- [Exercise instructions] Pictures in the records are to be excluded from an otherwise exact copy.

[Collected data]
=-=-=
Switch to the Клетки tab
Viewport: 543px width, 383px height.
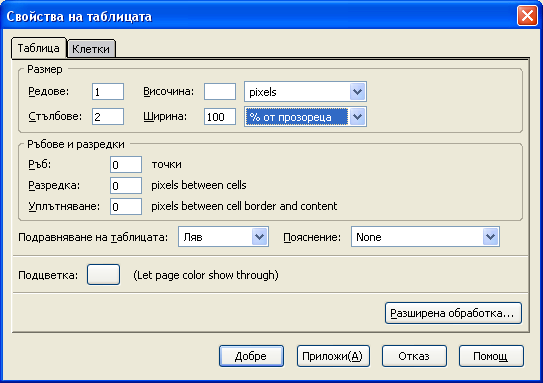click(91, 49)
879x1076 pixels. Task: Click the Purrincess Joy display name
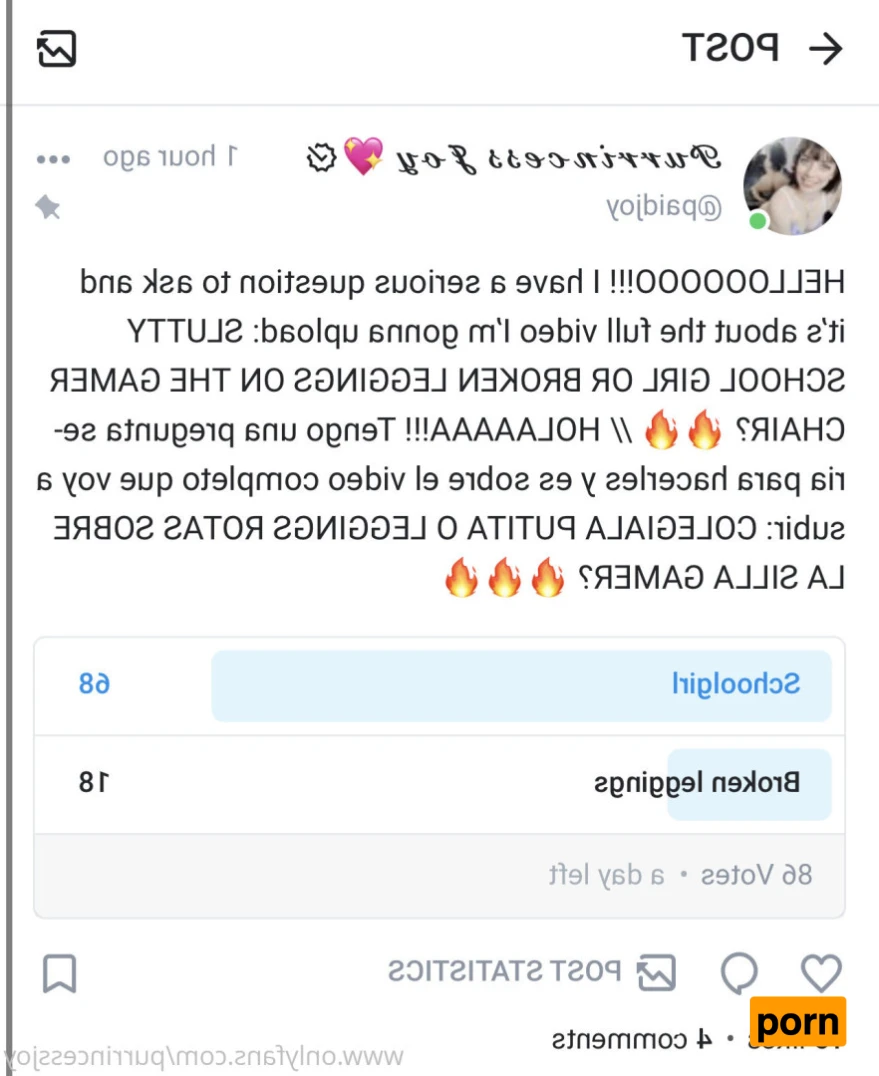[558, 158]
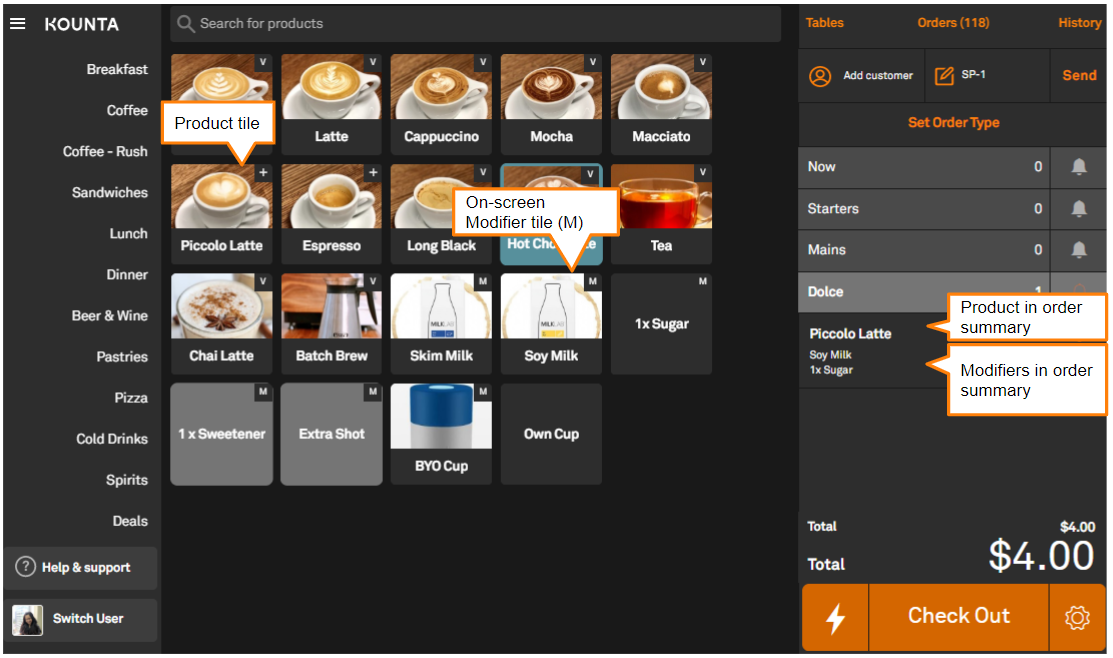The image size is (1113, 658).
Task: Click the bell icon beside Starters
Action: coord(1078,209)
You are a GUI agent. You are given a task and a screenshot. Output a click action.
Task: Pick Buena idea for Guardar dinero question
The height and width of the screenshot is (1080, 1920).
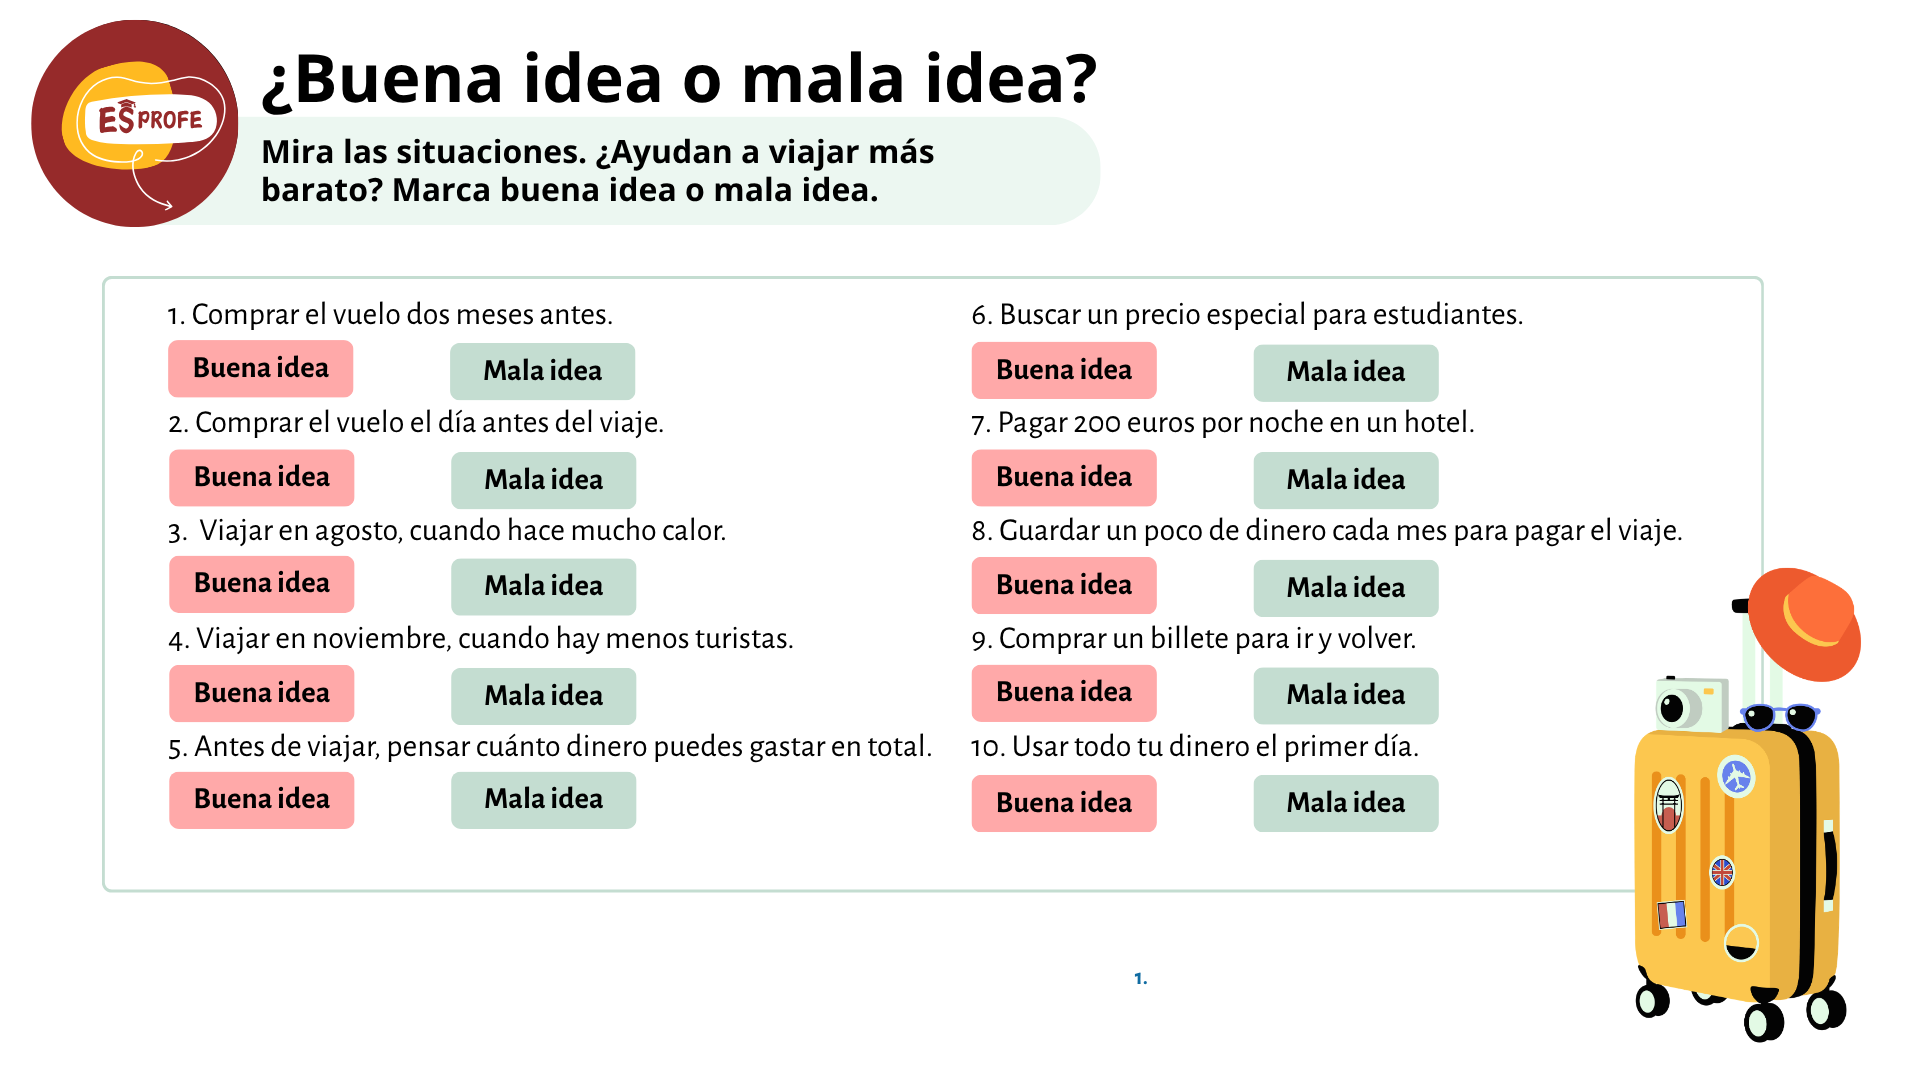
=-=-=
- [Answer to the problem]
Switch to the Клетки tab
Viewport: 543px width, 383px height.
click(91, 49)
879x1076 pixels. Task: Click the Purrincess Joy display name
[558, 158]
The image size is (1113, 658).
Task: Click the bell icon beside Starters
Action: coord(1078,209)
You are a GUI agent. You are given a task and a screenshot. Output a click action.
Task: Pick Buena idea for Guardar dinero question
The height and width of the screenshot is (1080, 1920).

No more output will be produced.